* [Vorliegender Text]:
═══
Dmitri Peskow, Pressesprecher des russischen Präsidenten Wladimir Putin, hat am Dienstag ironisch auf Unterstellungen reagiert, heimlich die abtrünnige ukrainische Region Lugansk besucht zu haben.

Ukrainische Medien hatten berichtet, dass der Kiewer Geheimdienst SBU Informationen prüfe, laut denen Peskow in die Hauptstadt der selbsterklärten Volksrepublik Lugansk gereist sei.

„Ich rufe gerade aus Lugansk an“, antwortete Peskow am Dienstag auf eine entsprechende Journalisten-Frage am Telefon. Und versicherte gleich darauf: „Nein, das ist Scherz.“

Die Berichte aus Kiew bezeichnete Peskow als eine „nicht achtenswerte Ente.“ Er räumte jedoch ein, dass der SBU die Informationen ruhig weiter prüfen solle. „Das ist ja seine Arbeit.“

Im Osten der Ukraine schwelt seit rund drei Jahren ein militärischer Konflikt. Die ukrainische Regierung hatte im April 2014 Truppen in die östlichen Kohlefördergebiete Donezk und Lugansk geschickt, nachdem diese den nationalistischen Staatsstreich vom Februar in Kiew nicht anerkannt und unabhängige „Volksrepubliken“ ausgerufen hatten.
═══
* [Bereitgestellte Einträge]:
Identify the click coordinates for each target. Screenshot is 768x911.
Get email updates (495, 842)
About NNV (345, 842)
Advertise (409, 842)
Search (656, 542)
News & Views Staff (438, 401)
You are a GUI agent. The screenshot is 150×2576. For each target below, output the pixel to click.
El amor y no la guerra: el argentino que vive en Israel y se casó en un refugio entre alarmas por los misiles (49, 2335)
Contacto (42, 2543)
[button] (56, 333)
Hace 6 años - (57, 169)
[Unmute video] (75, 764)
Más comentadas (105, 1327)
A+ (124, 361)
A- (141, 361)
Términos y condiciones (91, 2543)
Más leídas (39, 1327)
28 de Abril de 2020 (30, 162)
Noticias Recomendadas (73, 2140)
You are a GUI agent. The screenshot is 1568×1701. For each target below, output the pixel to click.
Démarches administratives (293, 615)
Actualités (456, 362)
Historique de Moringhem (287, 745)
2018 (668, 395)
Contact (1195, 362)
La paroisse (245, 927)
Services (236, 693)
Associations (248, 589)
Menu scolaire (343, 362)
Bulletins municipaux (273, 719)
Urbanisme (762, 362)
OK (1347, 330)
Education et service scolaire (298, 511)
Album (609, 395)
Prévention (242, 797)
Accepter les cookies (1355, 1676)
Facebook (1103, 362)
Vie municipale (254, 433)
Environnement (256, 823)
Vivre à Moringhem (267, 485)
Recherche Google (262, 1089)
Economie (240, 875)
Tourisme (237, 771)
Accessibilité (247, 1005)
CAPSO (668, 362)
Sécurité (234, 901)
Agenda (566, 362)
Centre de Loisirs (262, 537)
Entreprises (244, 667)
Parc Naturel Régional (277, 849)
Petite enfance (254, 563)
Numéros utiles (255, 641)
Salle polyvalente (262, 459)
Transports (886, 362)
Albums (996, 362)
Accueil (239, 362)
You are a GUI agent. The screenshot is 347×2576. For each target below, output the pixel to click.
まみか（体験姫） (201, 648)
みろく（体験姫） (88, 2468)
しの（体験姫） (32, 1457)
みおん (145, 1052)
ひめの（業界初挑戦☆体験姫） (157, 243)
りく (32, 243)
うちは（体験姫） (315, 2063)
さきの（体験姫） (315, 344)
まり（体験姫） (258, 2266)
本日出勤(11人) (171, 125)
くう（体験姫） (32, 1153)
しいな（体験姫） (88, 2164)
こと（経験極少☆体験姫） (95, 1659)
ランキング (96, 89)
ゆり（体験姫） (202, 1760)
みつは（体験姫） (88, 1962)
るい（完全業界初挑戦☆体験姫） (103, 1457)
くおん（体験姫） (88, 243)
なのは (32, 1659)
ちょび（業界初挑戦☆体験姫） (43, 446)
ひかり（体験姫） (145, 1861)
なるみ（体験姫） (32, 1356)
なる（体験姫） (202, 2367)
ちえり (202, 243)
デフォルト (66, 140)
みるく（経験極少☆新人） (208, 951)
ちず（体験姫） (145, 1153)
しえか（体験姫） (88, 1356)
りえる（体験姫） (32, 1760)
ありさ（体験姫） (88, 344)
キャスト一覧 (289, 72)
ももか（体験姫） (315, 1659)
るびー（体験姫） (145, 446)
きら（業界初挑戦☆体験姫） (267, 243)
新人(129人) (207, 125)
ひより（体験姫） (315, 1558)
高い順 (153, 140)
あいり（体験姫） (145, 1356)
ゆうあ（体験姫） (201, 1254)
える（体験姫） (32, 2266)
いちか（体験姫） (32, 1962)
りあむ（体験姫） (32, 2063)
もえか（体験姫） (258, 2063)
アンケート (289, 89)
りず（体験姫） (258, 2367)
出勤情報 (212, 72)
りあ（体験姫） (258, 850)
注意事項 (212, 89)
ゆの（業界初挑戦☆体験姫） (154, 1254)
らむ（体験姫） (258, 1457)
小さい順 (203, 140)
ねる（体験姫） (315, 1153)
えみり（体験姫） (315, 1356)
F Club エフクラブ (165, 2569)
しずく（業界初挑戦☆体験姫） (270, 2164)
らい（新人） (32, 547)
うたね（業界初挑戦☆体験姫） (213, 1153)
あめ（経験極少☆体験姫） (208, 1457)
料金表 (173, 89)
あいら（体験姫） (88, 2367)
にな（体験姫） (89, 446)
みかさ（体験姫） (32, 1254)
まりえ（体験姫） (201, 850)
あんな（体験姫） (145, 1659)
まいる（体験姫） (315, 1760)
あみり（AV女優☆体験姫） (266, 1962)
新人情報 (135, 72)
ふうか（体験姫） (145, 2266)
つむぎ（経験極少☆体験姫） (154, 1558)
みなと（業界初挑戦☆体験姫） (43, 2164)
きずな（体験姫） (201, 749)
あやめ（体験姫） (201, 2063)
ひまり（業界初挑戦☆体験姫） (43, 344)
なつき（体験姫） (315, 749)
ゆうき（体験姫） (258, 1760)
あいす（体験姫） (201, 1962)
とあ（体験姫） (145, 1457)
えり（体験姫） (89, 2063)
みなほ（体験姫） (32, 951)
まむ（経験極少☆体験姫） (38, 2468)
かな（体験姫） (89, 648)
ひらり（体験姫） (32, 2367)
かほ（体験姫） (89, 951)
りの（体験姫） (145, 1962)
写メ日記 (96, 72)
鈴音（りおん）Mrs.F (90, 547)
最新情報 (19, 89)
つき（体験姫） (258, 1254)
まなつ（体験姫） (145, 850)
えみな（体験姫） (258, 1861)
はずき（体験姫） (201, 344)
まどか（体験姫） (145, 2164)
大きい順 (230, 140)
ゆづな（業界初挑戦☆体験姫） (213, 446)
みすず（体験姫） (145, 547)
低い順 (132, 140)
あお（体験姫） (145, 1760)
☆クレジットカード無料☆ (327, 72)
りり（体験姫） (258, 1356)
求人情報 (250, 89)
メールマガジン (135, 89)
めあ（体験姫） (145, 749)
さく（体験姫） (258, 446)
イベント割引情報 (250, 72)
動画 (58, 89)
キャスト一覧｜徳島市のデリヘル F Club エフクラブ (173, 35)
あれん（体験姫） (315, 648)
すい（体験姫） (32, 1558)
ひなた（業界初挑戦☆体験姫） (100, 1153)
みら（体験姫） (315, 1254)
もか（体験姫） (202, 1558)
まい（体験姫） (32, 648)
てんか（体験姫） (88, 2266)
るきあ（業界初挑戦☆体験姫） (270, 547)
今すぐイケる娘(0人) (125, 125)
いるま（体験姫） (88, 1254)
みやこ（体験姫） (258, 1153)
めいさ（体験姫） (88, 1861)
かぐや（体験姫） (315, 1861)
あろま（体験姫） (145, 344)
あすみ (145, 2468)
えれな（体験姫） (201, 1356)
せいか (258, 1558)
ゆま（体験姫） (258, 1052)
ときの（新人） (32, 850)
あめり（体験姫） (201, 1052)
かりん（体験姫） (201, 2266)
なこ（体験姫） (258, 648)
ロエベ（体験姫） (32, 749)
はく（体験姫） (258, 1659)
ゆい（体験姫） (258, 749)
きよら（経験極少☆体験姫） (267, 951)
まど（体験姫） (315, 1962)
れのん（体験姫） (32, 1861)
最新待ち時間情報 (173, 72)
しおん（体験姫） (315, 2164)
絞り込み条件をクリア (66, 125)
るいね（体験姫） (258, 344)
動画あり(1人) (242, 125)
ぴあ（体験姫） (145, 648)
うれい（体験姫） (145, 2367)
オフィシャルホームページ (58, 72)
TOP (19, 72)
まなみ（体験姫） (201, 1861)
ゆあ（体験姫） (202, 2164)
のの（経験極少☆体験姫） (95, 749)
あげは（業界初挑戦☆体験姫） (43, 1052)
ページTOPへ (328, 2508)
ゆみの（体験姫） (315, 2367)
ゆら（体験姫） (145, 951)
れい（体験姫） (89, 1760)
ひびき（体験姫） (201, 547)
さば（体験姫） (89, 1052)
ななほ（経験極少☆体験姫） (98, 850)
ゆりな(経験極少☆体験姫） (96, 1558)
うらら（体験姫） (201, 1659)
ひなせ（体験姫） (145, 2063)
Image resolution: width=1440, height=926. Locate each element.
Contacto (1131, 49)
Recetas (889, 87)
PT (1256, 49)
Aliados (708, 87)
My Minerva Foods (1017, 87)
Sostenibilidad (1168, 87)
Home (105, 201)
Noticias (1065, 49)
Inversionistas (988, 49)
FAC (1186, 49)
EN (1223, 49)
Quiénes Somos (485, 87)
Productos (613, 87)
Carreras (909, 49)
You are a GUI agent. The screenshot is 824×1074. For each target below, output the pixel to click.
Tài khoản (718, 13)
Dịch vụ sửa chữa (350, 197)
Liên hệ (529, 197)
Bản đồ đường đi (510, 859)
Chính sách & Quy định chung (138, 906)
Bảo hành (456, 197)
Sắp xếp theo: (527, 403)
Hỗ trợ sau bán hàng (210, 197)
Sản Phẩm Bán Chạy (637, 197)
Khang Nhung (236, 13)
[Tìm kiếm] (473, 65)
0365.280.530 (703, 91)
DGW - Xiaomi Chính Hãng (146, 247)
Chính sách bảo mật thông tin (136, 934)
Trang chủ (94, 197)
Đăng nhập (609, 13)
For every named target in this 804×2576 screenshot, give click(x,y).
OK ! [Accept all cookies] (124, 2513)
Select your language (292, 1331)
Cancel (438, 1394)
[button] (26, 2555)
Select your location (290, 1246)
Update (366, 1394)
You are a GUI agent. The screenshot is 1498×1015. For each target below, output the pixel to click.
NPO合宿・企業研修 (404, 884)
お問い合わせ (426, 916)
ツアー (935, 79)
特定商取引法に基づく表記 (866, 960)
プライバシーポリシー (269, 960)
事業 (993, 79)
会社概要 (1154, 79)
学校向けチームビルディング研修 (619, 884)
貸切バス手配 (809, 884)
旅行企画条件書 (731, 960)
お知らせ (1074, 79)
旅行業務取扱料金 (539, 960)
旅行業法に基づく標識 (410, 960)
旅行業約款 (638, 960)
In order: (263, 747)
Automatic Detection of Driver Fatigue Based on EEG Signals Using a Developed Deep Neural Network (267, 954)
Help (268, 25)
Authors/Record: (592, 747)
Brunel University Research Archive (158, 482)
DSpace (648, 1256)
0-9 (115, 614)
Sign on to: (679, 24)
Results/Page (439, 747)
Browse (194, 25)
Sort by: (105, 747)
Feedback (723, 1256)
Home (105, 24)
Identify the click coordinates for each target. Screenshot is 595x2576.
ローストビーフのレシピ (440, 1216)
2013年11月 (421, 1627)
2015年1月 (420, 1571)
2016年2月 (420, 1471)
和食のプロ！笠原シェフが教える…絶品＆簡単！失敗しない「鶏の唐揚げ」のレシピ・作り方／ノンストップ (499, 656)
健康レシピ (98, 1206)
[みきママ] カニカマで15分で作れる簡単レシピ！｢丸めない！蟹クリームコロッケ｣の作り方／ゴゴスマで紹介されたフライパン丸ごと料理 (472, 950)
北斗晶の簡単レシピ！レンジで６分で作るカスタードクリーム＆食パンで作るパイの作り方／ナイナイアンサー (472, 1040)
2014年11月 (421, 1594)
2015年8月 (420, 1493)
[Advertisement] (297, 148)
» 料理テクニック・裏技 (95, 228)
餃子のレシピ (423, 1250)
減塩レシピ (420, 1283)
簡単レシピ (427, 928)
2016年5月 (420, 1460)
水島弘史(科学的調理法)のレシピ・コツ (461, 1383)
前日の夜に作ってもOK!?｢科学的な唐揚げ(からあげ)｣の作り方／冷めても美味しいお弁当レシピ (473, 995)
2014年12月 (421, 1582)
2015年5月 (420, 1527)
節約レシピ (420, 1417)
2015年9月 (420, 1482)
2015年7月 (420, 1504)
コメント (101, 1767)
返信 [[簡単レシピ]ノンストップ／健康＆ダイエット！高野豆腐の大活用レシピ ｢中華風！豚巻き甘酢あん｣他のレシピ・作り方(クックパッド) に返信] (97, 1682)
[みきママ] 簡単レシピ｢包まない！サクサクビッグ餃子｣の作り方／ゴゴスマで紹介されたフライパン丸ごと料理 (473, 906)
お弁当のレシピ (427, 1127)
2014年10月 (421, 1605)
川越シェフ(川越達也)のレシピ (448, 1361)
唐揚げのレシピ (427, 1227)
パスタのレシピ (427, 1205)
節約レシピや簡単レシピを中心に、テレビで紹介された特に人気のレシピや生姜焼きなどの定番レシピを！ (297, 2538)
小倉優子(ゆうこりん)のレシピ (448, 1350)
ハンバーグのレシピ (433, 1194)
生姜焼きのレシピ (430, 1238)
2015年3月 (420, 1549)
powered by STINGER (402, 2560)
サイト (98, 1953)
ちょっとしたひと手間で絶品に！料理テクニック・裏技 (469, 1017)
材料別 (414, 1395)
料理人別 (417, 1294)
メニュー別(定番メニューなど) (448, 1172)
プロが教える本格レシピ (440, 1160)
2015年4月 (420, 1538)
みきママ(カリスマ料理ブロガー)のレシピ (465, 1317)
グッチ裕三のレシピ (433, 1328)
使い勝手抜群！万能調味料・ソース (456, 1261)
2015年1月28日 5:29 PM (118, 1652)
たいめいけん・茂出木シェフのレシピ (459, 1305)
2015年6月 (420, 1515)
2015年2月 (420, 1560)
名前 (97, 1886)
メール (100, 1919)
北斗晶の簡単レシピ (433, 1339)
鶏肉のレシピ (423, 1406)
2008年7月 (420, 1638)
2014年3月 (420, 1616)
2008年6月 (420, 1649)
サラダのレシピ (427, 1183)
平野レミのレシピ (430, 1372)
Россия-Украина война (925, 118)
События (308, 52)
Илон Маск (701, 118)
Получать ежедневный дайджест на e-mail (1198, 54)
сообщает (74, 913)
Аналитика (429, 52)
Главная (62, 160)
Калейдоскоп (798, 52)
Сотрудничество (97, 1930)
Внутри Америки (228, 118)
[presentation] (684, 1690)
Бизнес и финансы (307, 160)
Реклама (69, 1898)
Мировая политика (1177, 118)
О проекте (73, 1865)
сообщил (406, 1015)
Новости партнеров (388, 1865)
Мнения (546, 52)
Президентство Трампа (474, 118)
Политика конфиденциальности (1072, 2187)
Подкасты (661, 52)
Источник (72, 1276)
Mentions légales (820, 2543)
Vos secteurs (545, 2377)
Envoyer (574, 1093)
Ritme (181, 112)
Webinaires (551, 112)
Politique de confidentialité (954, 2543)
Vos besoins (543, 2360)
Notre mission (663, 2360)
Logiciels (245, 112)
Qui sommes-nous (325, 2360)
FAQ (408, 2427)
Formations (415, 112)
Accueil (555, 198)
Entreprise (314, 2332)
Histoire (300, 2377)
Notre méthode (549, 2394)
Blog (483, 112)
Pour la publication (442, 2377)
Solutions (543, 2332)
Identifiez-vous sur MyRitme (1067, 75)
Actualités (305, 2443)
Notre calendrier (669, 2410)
═══
* [Aufgabe A]:
Beantworte anhand des vorliegenden Textes diese Fragen:
(i) Welche Funktion hat Dmitri Peskow?
(ii) Wie bezeichnete Peskow die Berichte aus Kiew?
(iii) Wann schickte die ukrainische Regierung Truppen nach Donezk und Lugansk?
* [Aufgabe B]:
Fasse den vorliegenden Text in zwei Sätzen zusammen.
* [Aufgabe C]:
Gib den vorliegenden Text zwischen „Dmitri Peskow, Pressesprecher“ und „Lugansk gereist sei.“ einschließlich wieder und benenne darin „Lugansk“ in „Luhansk“ um.
Die Einträge spielen hierfür keine Rolle.

* [Lösung A]:
(i) Er ist Pressesprecher des russischen Präsidenten Wladimir Putin.
(ii) Er nannte sie eine „nicht achtenswerte Ente“.
(iii) Im April 2014.

* [Lösung B]:
Dmitri Peskow, Pressesprecher des russischen Präsidenten Wladimir Putin, reagierte am Dienstag ironisch auf Berichte ukrainischer Medien, denen zufolge der Geheimdienst SBU Informationen über eine heimliche Reise Peskows nach Lugansk prüfe. Er bezeichnete die Berichte als „nicht achtenswerte Ente“, räumte aber ein, der SBU solle die Informationen ruhig weiter prüfen, da dies seine Arbeit sei.

* [Lösung C]:
Dmitri Peskow, Pressesprecher des russischen Präsidenten Wladimir Putin, hat am Dienstag ironisch auf Unterstellungen reagiert, heimlich die abtrünnige ukrainische Region Luhansk besucht zu haben.

Ukrainische Medien hatten berichtet, dass der Kiewer Geheimdienst SBU Informationen prüfe, laut denen Peskow in die Hauptstadt der selbsterklärten Volksrepublik Luhansk gereist sei.